Whale Selling Intensifies as Confidence Erodes

#MANTRA. $OM has experienced a dramatic decline, falling from a high above $6 in March to under $0.32 today—a staggering 95% drawdown. This sharp collapse has significantly damaged investor confidence, exposing structural vulnerabilities and triggering a wave of capitulation. While user activity among retail investors has increased, the broader outlook remains uncertain. The key question now: is this uptick a sign of early recovery or merely residual activity in a faltering asset?

Institutional Retreat: A Major Red Flag

The behavior of large holders paints a grim picture. Whale wallets have aggressively exited the OM market, with netflows declining by 129% over the past month and over 4000% over the last 90 days. One isolated inflow spike of 234% provided a brief moment of optimism, but it lacked follow-through—suggesting speculative positioning rather than genuine conviction.

Historically, sustained inflows from large holders have preceded rallies. Their absence now raises red flags. OM currently lacks consistent accumulation, leaving it without the support typically necessary for a sustained rebound. In short: when whales retreat, markets bleed.

Holder Pain: Over 93% in Losses

An alarming 93.77% of OM holders are currently sitting on unrealized losses. This creates immense overhead supply and heavy resistance between the $0.32 and $5 levels. Any short-term price bounce is likely to be met with selling pressure from investors eager to exit breakeven or reduce losses—further dampening bullish momentum. The $0.40 zone, in particular, is a major psychological and technical barrier, likely crowded by those looking to offload positions.

Retail Activity Rises Amid Bearish Backdrop

Interestingly, OM’s wallet activity continues to grow. New wallet creation has increased by 21.84% in just one week, while active and zero-balance wallets rose by over 11%. This suggests a surge in retail interest, potentially driven by the belief that OM is approaching a bottom. However, retail investors alone have historically struggled to reverse strong downtrends, especially without institutional backing. While address growth signals ongoing attention, it may not be enough to change the trajectory.

Technical Indicators: Oversold, Not Recovered

OM’s Relative Strength Index (RSI) currently sits at 25, indicating extremely oversold conditions. Yet low RSI alone does not guarantee a reversal—particularly when accompanied by weak volume and unclear directional momentum. The market remains indecisive. Derivatives data show recent liquidations on both long and short positions around the $0.30–$0.35 range, underscoring the current volatility and lack of consensus.

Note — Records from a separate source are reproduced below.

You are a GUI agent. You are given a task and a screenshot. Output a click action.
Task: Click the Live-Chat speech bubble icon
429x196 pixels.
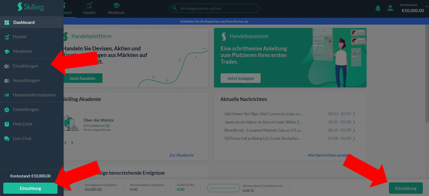7,139
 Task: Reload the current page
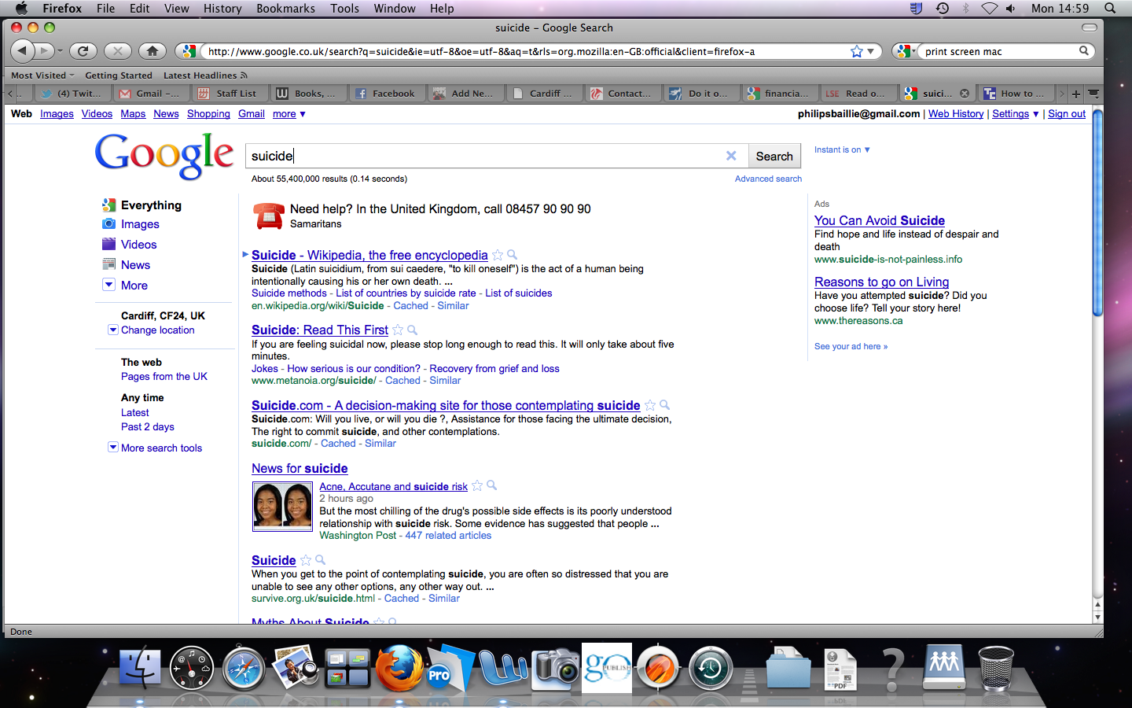coord(83,51)
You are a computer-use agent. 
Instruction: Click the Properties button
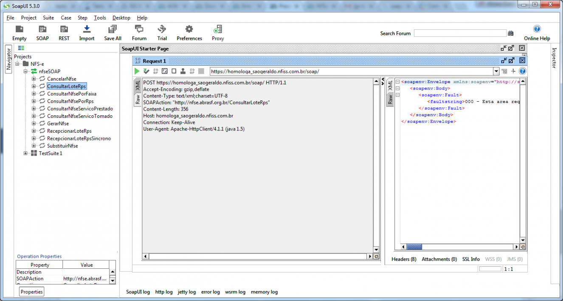click(32, 292)
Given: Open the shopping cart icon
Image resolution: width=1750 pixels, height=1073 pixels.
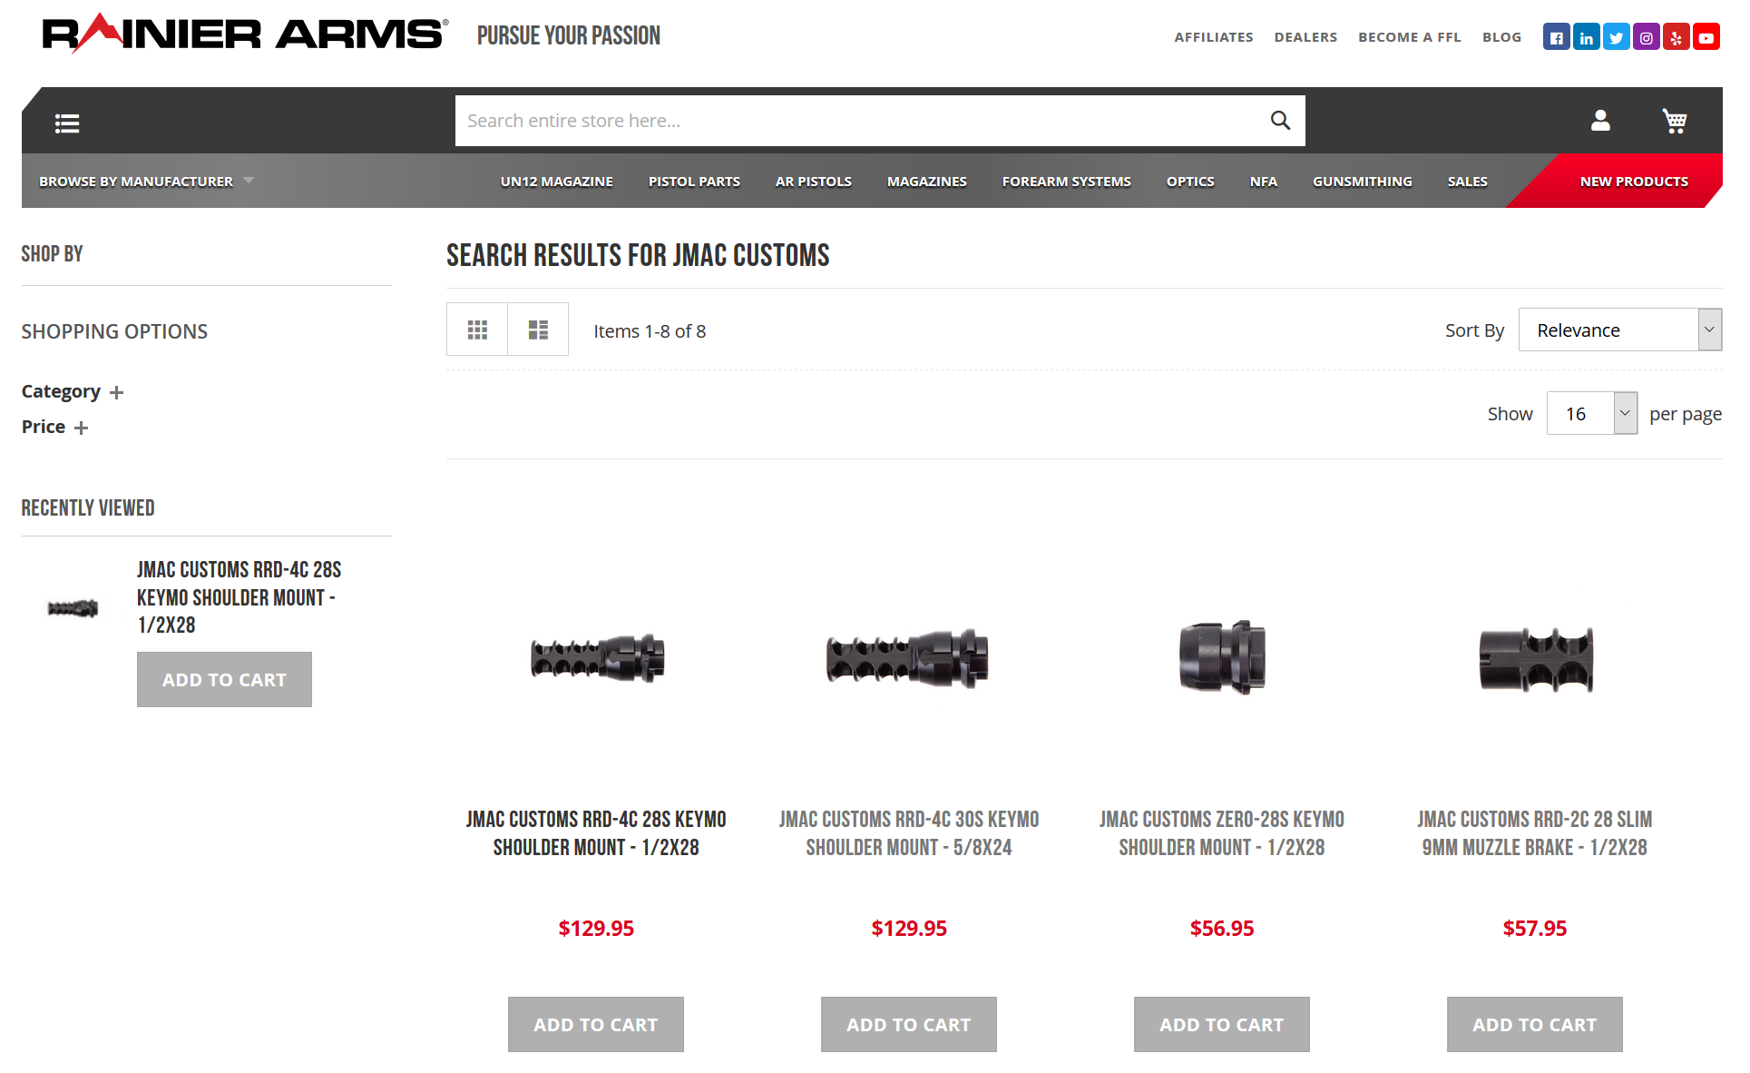Looking at the screenshot, I should (x=1674, y=120).
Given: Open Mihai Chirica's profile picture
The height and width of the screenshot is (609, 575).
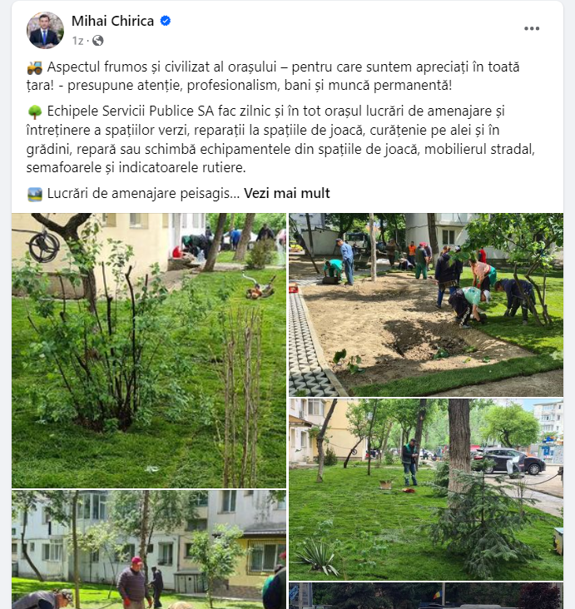Looking at the screenshot, I should click(45, 30).
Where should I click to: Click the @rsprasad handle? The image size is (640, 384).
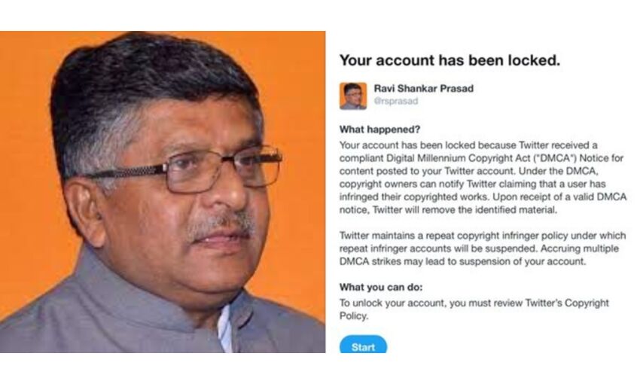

Outlook: Sentiment Up, Structure Down

While optimism among retail traders persists, the overall market structure remains fragile. Without stronger inflows, clearer accumulation, and a compelling narrative to re-engage larger players, OM’s price risks drifting further. A meaningful recovery requires more than belief—it demands capital commitment from market movers and a shift in investor sentiment.

Until those factors materialize, $0.32 may not mark a bottom, but rather the beginning of a broader correction.